■ **Exercise details**:
Your output should be exactly the lines from the one containing "Where should I" through the final line of the following data, please, with no pictures.

(Items from a dataset)

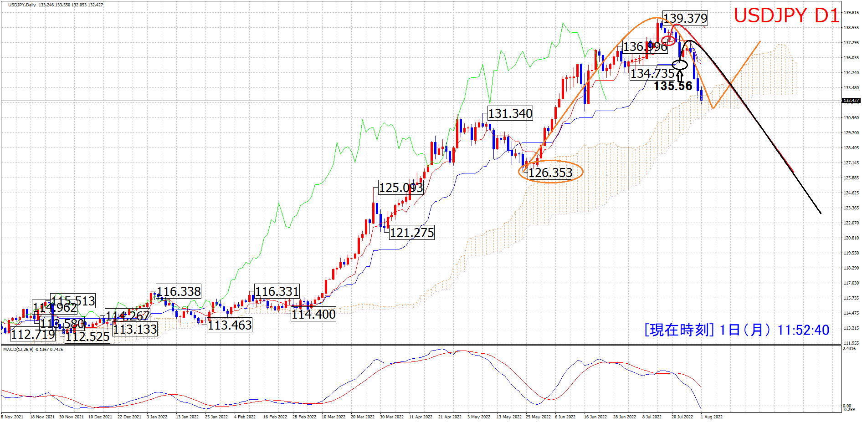Click the 134.735 price label

(x=652, y=73)
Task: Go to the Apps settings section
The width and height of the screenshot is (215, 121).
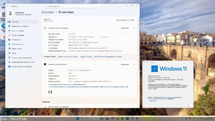Action: (x=17, y=40)
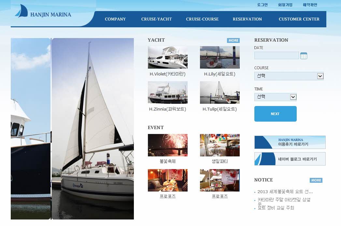The width and height of the screenshot is (341, 226).
Task: Focus the reservation DATE input field
Action: (x=277, y=56)
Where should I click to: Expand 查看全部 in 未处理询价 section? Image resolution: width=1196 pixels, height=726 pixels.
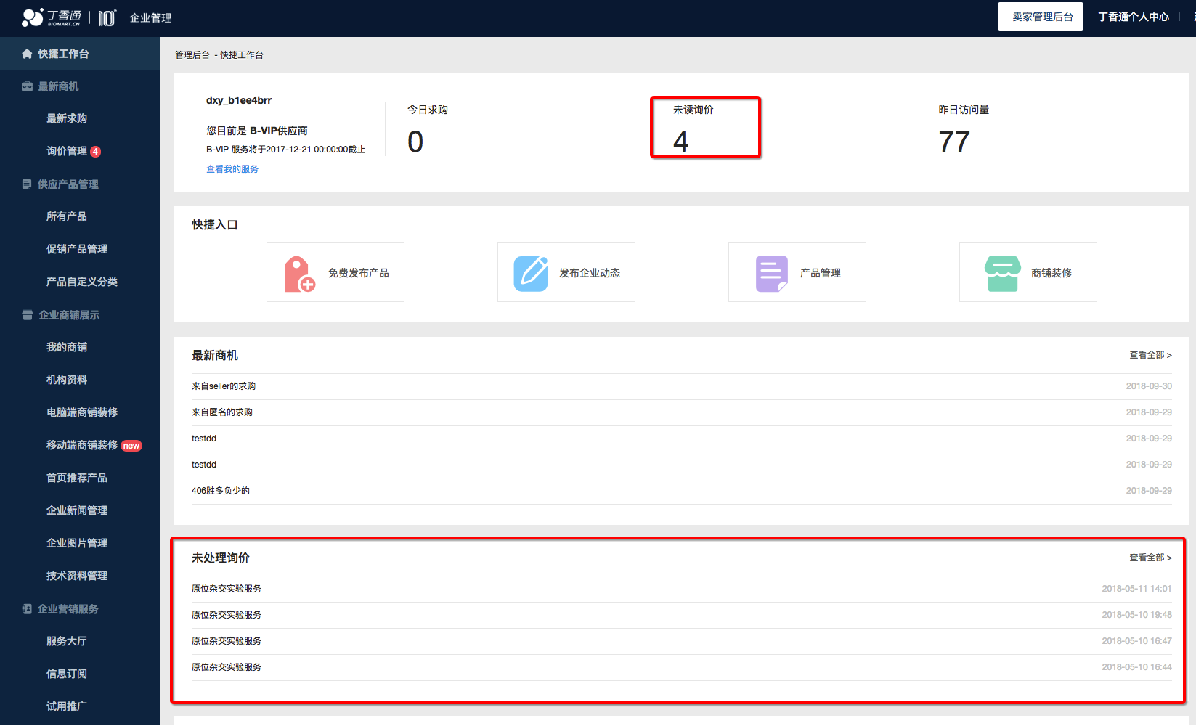click(x=1150, y=558)
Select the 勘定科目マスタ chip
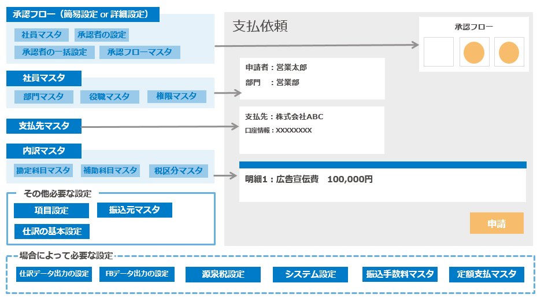The height and width of the screenshot is (305, 548). (43, 171)
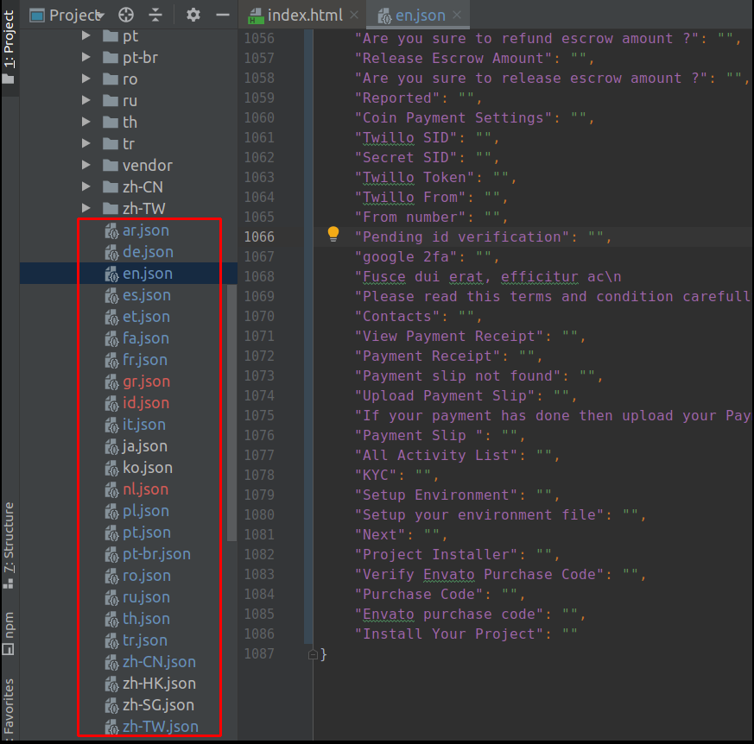Open Project panel settings gear
Viewport: 754px width, 744px height.
[193, 15]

■ **Result of this task**:
Where should I click to: Expand 查看全部 in 未处理询价 section? Image resolution: width=1196 pixels, height=726 pixels.
click(x=1150, y=558)
Select the 勘定科目マスタ chip
The height and width of the screenshot is (305, 548). (43, 171)
Open Project panel settings gear
Viewport: 754px width, 744px height.
[193, 15]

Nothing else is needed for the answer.